> **Given entries**:
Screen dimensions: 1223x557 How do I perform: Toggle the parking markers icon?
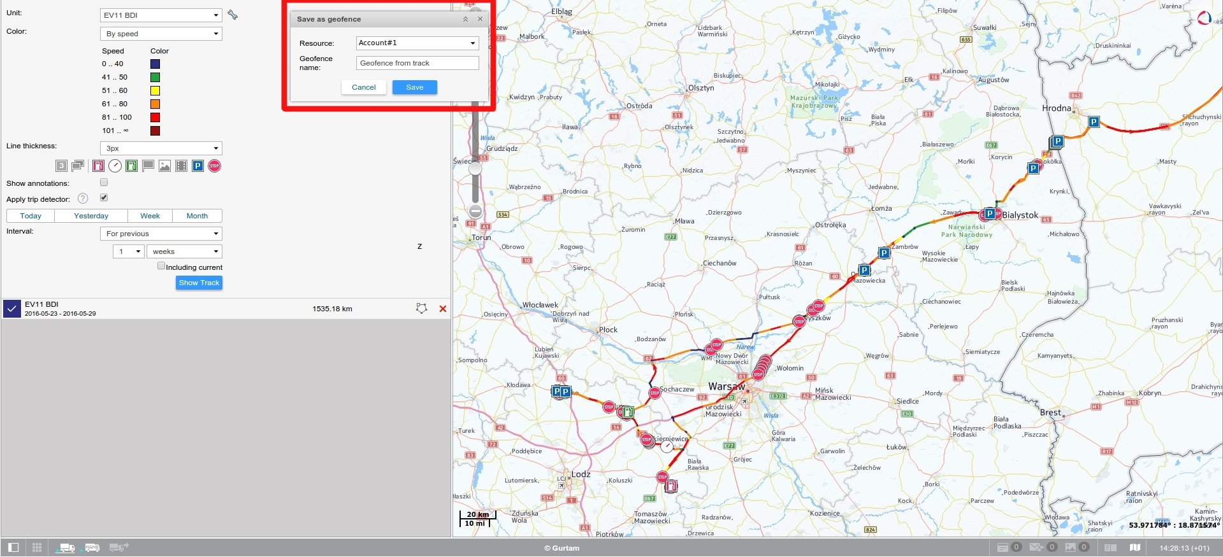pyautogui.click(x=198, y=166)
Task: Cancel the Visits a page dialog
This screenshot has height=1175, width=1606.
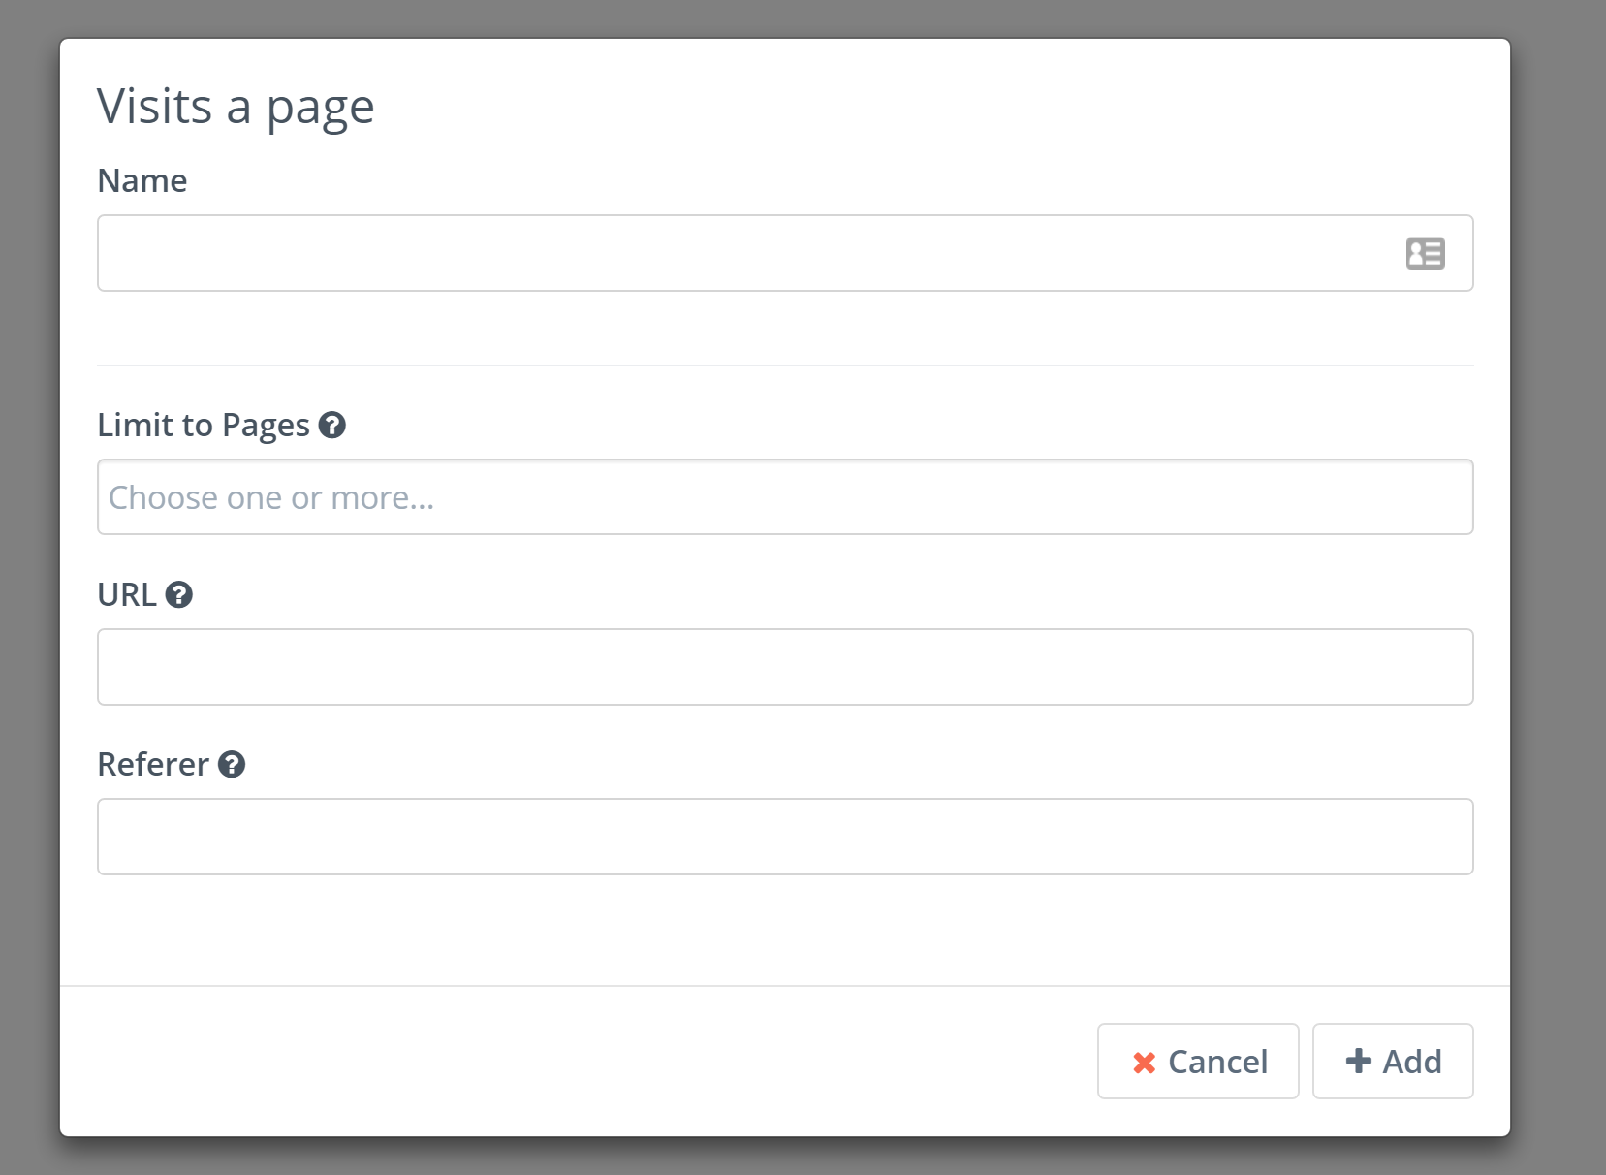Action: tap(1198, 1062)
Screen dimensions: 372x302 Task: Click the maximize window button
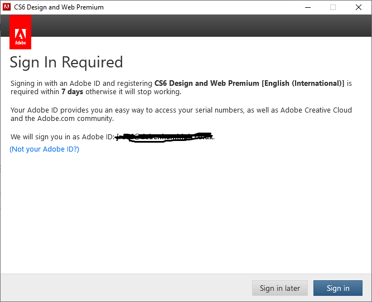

> **What the task requires**:
Keep the pictures out and transcribe the listing exactly.

> **Task solution**:
Screen dimensions: 1223x557 How do I perform: Toggle the parking markers icon?
pyautogui.click(x=198, y=166)
Task: Cancel the Visits a page dialog
This screenshot has height=1175, width=1606.
Action: tap(1198, 1062)
Screen dimensions: 372x302 Task: Click the maximize window button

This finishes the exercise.